Everyday at 5:30 am , one by one, mine are taken to the dryer top and combed thoroughly, faces washed, eye junk removed. I use eye wash with boric acid on the malts, in the corner of their eyes. Every other day I use Spa lavish on Dewey!s face. I leave their topknots in through the night. I found that if I took them out, the hair got in their eyes and mouth, and stained. I agree it has to be done daily or they mat. Every Sunday morning all are given a bath. I have 4, but really doesn't take that long , I really am consistent doing this!


----------



## Dominic (Nov 4, 2012)

Hi Cyndi,

What a great idea to talk about the grooming routine. 

So here its ours

Brush and comb every morning, redo a topknot, go for a walk. Get back and quick brush where the harness are to avoid mat, wipe off face and wash or wipe off paws. 

Repeat brush and comb at night, redo a loose topknot for bed time, wipe off any buggers on the eyes and try brushing teeth, spray Leba III on their mouth. 

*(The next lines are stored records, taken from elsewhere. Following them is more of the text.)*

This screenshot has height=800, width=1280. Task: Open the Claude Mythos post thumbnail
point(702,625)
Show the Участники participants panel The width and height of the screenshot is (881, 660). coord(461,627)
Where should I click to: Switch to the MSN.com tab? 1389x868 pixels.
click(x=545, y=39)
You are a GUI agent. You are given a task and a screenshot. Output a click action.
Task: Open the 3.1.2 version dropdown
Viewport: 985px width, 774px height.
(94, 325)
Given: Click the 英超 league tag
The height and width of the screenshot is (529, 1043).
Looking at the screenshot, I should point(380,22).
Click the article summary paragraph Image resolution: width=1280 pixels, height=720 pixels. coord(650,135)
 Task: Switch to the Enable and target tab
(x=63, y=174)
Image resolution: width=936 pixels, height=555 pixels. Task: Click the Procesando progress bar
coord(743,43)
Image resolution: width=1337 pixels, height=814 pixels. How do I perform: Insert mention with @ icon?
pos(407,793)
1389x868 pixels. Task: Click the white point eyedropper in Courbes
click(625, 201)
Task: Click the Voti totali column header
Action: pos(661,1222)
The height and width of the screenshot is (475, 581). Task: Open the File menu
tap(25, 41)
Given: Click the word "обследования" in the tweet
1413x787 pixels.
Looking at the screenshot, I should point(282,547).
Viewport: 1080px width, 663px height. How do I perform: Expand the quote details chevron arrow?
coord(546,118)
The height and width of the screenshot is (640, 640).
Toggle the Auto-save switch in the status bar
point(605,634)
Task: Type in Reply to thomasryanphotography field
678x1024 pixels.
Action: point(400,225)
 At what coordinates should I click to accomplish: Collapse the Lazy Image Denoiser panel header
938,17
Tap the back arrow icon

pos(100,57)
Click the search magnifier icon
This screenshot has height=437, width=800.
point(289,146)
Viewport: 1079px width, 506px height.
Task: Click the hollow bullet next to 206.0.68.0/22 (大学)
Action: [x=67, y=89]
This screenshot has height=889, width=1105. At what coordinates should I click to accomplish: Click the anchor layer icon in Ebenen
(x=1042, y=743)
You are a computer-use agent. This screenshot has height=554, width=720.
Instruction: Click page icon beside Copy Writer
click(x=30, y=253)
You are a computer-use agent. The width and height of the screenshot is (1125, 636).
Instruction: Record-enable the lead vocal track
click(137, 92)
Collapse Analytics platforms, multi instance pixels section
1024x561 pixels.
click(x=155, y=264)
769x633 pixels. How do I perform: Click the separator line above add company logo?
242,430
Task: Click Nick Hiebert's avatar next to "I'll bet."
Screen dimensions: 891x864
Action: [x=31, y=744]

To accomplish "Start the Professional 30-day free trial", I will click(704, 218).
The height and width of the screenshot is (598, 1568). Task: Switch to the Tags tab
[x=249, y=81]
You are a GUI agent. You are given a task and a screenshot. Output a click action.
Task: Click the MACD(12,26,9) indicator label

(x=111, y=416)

Bath every weekend and face wash with SPA Lavish or Waterless Shampoo every other two days or when needed. 

Shape up their face and some trimming around the body every 3 weeks or so!

Dominic mats easy and Benjamin so far doesn't mat at all, a few tiny knots where the harness is but that's it. So it takes me at least 30 min to brush Dom and 10 to brush Ben! Having two that play and roll around on the carpet definitely increase the brushing sessions! 

I got tired just to write this but somehow I don't get tired doing it.

Looking forward to see the SM'ers routine!


----------



## Orla (Jul 5, 2009)

I comb through his hair and use a conditioner spray and re-do his topknot -usually in the morning but sometimes later. I wash his face every few days and bath every 7 to 10 days : )

I trim his face and paws every few weeks. I clip his nails and shave the hair between his paw pads every week, or sometimes every 2 weeks for the pads. 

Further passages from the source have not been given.